START Data supplied
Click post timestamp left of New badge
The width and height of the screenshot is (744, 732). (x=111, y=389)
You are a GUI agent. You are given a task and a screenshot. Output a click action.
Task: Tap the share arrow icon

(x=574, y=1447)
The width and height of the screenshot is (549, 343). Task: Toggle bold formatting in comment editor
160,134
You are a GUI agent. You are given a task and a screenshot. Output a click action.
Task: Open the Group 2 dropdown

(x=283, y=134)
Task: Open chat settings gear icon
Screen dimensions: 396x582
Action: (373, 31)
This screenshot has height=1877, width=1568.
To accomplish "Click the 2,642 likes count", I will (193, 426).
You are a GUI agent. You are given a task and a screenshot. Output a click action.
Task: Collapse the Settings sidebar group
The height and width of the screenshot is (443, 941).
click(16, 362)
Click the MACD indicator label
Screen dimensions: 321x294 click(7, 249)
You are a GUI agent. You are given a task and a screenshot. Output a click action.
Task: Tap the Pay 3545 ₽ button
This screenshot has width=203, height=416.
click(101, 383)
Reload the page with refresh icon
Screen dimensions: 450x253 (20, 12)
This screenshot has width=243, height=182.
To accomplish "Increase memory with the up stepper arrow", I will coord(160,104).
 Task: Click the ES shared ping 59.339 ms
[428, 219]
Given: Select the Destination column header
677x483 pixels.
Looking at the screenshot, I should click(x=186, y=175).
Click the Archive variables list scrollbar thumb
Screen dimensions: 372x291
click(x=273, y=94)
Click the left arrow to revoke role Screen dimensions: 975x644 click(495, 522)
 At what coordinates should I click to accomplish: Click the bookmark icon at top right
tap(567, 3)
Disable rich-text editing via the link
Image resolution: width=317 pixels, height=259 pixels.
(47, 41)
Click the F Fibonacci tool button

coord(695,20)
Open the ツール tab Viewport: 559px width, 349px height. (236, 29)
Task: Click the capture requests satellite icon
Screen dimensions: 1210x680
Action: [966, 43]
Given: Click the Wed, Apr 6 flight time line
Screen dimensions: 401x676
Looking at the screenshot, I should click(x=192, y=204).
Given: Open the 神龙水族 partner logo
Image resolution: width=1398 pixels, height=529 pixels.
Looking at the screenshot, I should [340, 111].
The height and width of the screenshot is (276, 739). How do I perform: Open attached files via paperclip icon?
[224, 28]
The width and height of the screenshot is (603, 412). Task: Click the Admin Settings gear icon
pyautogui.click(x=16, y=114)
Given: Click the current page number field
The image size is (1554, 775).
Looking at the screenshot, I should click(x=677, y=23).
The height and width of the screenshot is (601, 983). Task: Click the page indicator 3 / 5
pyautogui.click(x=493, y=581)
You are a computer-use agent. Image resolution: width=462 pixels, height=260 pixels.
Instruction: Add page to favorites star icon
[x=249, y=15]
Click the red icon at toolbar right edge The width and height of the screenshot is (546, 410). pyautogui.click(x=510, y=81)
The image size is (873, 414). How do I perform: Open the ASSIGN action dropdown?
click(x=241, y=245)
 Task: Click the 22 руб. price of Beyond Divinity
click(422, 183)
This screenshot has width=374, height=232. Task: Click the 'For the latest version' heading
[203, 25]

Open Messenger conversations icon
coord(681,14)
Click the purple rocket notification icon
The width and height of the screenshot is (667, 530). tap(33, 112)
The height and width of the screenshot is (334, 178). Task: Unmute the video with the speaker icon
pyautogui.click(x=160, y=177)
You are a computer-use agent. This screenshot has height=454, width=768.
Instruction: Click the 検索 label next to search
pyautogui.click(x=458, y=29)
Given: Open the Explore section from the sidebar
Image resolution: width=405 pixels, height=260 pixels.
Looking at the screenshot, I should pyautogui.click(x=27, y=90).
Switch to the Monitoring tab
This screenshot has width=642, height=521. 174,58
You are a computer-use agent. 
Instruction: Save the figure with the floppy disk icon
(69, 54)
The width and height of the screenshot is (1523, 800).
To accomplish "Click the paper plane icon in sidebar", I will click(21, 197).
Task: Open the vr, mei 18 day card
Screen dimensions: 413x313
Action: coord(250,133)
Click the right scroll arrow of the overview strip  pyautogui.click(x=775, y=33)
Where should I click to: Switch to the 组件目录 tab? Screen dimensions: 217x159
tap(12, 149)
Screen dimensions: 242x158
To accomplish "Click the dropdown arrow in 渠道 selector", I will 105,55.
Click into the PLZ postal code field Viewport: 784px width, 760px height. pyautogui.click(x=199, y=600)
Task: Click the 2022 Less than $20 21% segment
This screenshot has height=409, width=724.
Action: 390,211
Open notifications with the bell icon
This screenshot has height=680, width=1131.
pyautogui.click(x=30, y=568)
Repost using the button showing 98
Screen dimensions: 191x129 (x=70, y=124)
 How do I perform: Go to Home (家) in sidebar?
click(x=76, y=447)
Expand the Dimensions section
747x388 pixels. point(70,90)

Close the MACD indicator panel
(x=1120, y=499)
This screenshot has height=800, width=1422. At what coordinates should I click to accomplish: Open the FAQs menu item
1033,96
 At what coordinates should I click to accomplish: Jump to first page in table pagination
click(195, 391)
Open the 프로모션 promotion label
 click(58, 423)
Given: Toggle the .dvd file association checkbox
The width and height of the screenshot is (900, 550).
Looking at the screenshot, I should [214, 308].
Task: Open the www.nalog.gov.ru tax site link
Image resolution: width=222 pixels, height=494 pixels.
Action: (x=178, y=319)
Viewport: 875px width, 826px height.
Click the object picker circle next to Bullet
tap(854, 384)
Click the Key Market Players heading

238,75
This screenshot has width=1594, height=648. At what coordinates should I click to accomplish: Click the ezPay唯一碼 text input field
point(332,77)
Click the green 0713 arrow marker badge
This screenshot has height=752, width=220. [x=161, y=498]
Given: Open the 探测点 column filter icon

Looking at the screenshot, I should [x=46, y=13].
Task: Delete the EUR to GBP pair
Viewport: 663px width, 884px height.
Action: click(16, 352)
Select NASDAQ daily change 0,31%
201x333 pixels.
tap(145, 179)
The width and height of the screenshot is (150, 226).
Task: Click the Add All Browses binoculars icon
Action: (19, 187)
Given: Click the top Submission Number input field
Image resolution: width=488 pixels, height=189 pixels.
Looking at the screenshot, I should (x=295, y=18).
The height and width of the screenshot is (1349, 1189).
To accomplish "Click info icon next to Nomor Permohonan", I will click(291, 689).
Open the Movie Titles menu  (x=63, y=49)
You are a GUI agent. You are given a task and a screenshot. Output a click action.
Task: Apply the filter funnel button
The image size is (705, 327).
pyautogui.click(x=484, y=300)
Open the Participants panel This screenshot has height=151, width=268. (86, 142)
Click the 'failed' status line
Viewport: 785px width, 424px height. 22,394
END Data supplied
▶ **Exercise directions**
Write out the listing once more, matching it exactly.

▶ **Solution to the exercise**
Click post timestamp left of New badge
The width and height of the screenshot is (744, 732). (x=111, y=389)
You are a GUI agent. You are given a task and a screenshot. Output a click action.
Task: Tap the share arrow icon

(x=574, y=1447)
The width and height of the screenshot is (549, 343). Task: Toggle bold formatting in comment editor
160,134
You are a GUI agent. You are given a task and a screenshot. Output a click action.
Task: Open the Group 2 dropdown

(x=283, y=134)
Task: Open chat settings gear icon
Screen dimensions: 396x582
Action: (373, 31)
This screenshot has height=1877, width=1568.
To accomplish "Click the 2,642 likes count", I will (193, 426).
You are a GUI agent. You are given a task and a screenshot. Output a click action.
Task: Collapse the Settings sidebar group
The height and width of the screenshot is (443, 941).
click(16, 362)
Click the MACD indicator label
Screen dimensions: 321x294 click(7, 249)
You are a GUI agent. You are given a task and a screenshot. Output a click action.
Task: Tap the Pay 3545 ₽ button
This screenshot has width=203, height=416.
click(101, 383)
Reload the page with refresh icon
Screen dimensions: 450x253 (20, 12)
This screenshot has width=243, height=182.
To accomplish "Increase memory with the up stepper arrow", I will coord(160,104).
 Task: Click the ES shared ping 59.339 ms
[428, 219]
Given: Select the Destination column header
677x483 pixels.
Looking at the screenshot, I should click(x=186, y=175).
Click the Archive variables list scrollbar thumb
Screen dimensions: 372x291
click(x=273, y=94)
Click the left arrow to revoke role Screen dimensions: 975x644 click(495, 522)
 At what coordinates should I click to accomplish: Click the bookmark icon at top right
tap(567, 3)
Disable rich-text editing via the link
Image resolution: width=317 pixels, height=259 pixels.
(47, 41)
Click the F Fibonacci tool button

coord(695,20)
Open the ツール tab Viewport: 559px width, 349px height. (236, 29)
Task: Click the capture requests satellite icon
Screen dimensions: 1210x680
Action: [966, 43]
Given: Click the Wed, Apr 6 flight time line
Screen dimensions: 401x676
Looking at the screenshot, I should click(x=192, y=204).
Given: Open the 神龙水族 partner logo
Image resolution: width=1398 pixels, height=529 pixels.
Looking at the screenshot, I should [340, 111].
The height and width of the screenshot is (276, 739). How do I perform: Open attached files via paperclip icon?
[224, 28]
The width and height of the screenshot is (603, 412). Task: Click the Admin Settings gear icon
pyautogui.click(x=16, y=114)
Given: Click the current page number field
The image size is (1554, 775).
Looking at the screenshot, I should click(x=677, y=23).
The height and width of the screenshot is (601, 983). Task: Click the page indicator 3 / 5
pyautogui.click(x=493, y=581)
You are a computer-use agent. Image resolution: width=462 pixels, height=260 pixels.
Instruction: Add page to favorites star icon
[x=249, y=15]
Click the red icon at toolbar right edge The width and height of the screenshot is (546, 410). pyautogui.click(x=510, y=81)
The image size is (873, 414). How do I perform: Open the ASSIGN action dropdown?
click(x=241, y=245)
 Task: Click the 22 руб. price of Beyond Divinity
click(422, 183)
This screenshot has width=374, height=232. Task: Click the 'For the latest version' heading
[203, 25]

Open Messenger conversations icon
coord(681,14)
Click the purple rocket notification icon
The width and height of the screenshot is (667, 530). tap(33, 112)
The height and width of the screenshot is (334, 178). Task: Unmute the video with the speaker icon
pyautogui.click(x=160, y=177)
You are a computer-use agent. This screenshot has height=454, width=768.
Instruction: Click the 検索 label next to search
pyautogui.click(x=458, y=29)
Given: Open the Explore section from the sidebar
Image resolution: width=405 pixels, height=260 pixels.
Looking at the screenshot, I should pyautogui.click(x=27, y=90).
Switch to the Monitoring tab
This screenshot has width=642, height=521. 174,58
You are a computer-use agent. 
Instruction: Save the figure with the floppy disk icon
(69, 54)
The width and height of the screenshot is (1523, 800).
To accomplish "Click the paper plane icon in sidebar", I will click(21, 197).
Task: Open the vr, mei 18 day card
Screen dimensions: 413x313
Action: coord(250,133)
Click the right scroll arrow of the overview strip  pyautogui.click(x=775, y=33)
Where should I click to: Switch to the 组件目录 tab? Screen dimensions: 217x159
tap(12, 149)
Screen dimensions: 242x158
To accomplish "Click the dropdown arrow in 渠道 selector", I will 105,55.
Click into the PLZ postal code field Viewport: 784px width, 760px height. pyautogui.click(x=199, y=600)
Task: Click the 2022 Less than $20 21% segment
This screenshot has height=409, width=724.
Action: 390,211
Open notifications with the bell icon
This screenshot has height=680, width=1131.
pyautogui.click(x=30, y=568)
Repost using the button showing 98
Screen dimensions: 191x129 (x=70, y=124)
 How do I perform: Go to Home (家) in sidebar?
click(x=76, y=447)
Expand the Dimensions section
747x388 pixels. point(70,90)

Close the MACD indicator panel
(x=1120, y=499)
This screenshot has height=800, width=1422. At what coordinates should I click to accomplish: Open the FAQs menu item
1033,96
 At what coordinates should I click to accomplish: Jump to first page in table pagination
click(195, 391)
Open the 프로모션 promotion label
 click(58, 423)
Given: Toggle the .dvd file association checkbox
The width and height of the screenshot is (900, 550).
Looking at the screenshot, I should [214, 308].
Task: Open the www.nalog.gov.ru tax site link
Image resolution: width=222 pixels, height=494 pixels.
Action: (x=178, y=319)
Viewport: 875px width, 826px height.
Click the object picker circle next to Bullet
tap(854, 384)
Click the Key Market Players heading

238,75
This screenshot has width=1594, height=648. At what coordinates should I click to accomplish: Click the ezPay唯一碼 text input field
point(332,77)
Click the green 0713 arrow marker badge
This screenshot has height=752, width=220. [x=161, y=498]
Given: Open the 探测点 column filter icon

Looking at the screenshot, I should [x=46, y=13].
Task: Delete the EUR to GBP pair
Viewport: 663px width, 884px height.
Action: click(16, 352)
Select NASDAQ daily change 0,31%
201x333 pixels.
tap(145, 179)
The width and height of the screenshot is (150, 226).
Task: Click the Add All Browses binoculars icon
Action: (19, 187)
Given: Click the top Submission Number input field
Image resolution: width=488 pixels, height=189 pixels.
Looking at the screenshot, I should (x=295, y=18).
The height and width of the screenshot is (1349, 1189).
To accomplish "Click info icon next to Nomor Permohonan", I will click(291, 689).
Open the Movie Titles menu  (x=63, y=49)
You are a GUI agent. You are given a task and a screenshot. Output a click action.
Task: Apply the filter funnel button
The image size is (705, 327).
pyautogui.click(x=484, y=300)
Open the Participants panel This screenshot has height=151, width=268. (86, 142)
Click the 'failed' status line
Viewport: 785px width, 424px height. 22,394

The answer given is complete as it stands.